Choose r items from n and see how many ways you can do it — ordered (permutations) or unordered (combinations), with and without repetition — plus the factorial working and Pascal’s triangle.

Calculator

Combinations nCr
10
Choosing 3 from 5.
Permutations nPr (ordered)
60
Permutations with repetition (nʳ)
125
Combinations with repetition
35

Working

nPr = n! / (n − r)! = 5! / 2! = 60

nCr = n! / (r!·(n − r)!) = 10

Pascal’s triangle (row n = 5)

Results are estimates. Verify with a professional for important decisions.

About this calculator

This calculator finds all four classical counting values at once: ordered selections without repetition (nPr), unordered selections without repetition (nCr), ordered selections with repetition (nʳ), and unordered selections with repetition. Enter the pool size n and the sample size r, and see every count instantly.

How to read your results

The headline figure is nCr — the number of ways to choose r items from n when order does not matter. Below it you also get nPr (order matters, no repeats), nʳ (order matters, repeats allowed), and the with-repetition combination count. The step-by-step breakdown shows the factorial expansion for nPr and nCr, and the Pascal's-triangle panel highlights exactly where your nCr value sits.

How it's calculated

Permutations without repetition use nPr = n! / (n − r)!, computed multiplicatively as the product n × (n−1) × … × (n−r+1) to avoid overflow. Combinations without repetition use nCr = n! / (r!(n−r)!), computed with the symmetric multiplicative formula ∏(n−k+i)/i for i = 1..k where k = min(r, n−r). Ordered with repetition is simply nʳ. Unordered with repetition applies the multiset formula C(n+r−1, r), also computed multiplicatively.

Worked example

Choose 3 items from a pool of 5 (for example, selecting 3 toppings from a menu of 5).

nPr = 60 ordered arrangements; nCr = 10 unordered selections; with repetition: 125 ordered and 35 unordered.

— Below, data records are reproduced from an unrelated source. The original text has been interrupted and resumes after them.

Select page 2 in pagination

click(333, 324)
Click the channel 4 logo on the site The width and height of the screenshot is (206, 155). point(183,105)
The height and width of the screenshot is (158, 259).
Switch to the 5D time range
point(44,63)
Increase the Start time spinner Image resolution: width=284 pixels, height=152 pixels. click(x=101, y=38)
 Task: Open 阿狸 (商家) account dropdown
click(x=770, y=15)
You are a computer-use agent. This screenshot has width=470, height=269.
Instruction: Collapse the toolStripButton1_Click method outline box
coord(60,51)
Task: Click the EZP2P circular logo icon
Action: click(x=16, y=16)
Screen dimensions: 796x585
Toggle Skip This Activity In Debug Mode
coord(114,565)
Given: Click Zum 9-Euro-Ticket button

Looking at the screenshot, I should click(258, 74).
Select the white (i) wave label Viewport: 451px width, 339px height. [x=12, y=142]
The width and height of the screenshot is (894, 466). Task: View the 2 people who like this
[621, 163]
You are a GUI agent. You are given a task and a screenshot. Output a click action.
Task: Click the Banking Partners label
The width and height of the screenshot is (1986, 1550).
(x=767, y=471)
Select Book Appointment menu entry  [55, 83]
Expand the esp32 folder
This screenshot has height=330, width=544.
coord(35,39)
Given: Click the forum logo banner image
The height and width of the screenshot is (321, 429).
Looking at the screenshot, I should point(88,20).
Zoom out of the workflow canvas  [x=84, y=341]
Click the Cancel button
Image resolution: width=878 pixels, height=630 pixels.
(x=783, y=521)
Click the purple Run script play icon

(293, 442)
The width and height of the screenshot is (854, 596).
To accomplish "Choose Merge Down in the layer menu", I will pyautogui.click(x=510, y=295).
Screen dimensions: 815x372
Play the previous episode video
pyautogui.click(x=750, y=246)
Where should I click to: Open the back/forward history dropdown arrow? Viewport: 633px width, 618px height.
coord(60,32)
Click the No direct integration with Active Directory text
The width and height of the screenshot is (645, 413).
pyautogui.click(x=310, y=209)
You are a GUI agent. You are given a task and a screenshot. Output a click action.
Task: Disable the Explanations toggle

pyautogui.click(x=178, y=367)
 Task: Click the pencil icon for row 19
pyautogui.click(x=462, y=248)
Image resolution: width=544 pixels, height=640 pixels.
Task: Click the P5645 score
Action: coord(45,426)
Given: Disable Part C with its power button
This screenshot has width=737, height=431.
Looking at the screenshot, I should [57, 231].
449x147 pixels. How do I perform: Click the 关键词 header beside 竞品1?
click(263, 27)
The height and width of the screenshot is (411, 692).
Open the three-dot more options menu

Frequently asked questions

What is the difference between a permutation and a combination?

A permutation counts arrangements where the order matters — ABC and BAC are two different outcomes. A combination counts selections where the order does not matter — ABC and BAC are the same outcome. In practice, use permutations for rankings, orderings, or sequences, and combinations for committees, teams, or subsets.

When should I use the "with repetition" variants?

Use with-repetition counts when items can be chosen more than once — for example, picking digits for a password or selecting flavours when the same flavour can appear multiple times. The formula nʳ covers ordered choices with repeats; C(n+r−1, r) covers unordered choices with repeats.

Why does the calculator cap n at 170?

170 is the largest integer whose factorial fits in a 64-bit floating-point number (170! ≈ 7.3 × 10³⁰⁶). Beyond that, JavaScript's Number type overflows to Infinity. The calculator uses the multiplicative formula rather than computing full factorials, so results are accurate up to the JavaScript safe-integer limit.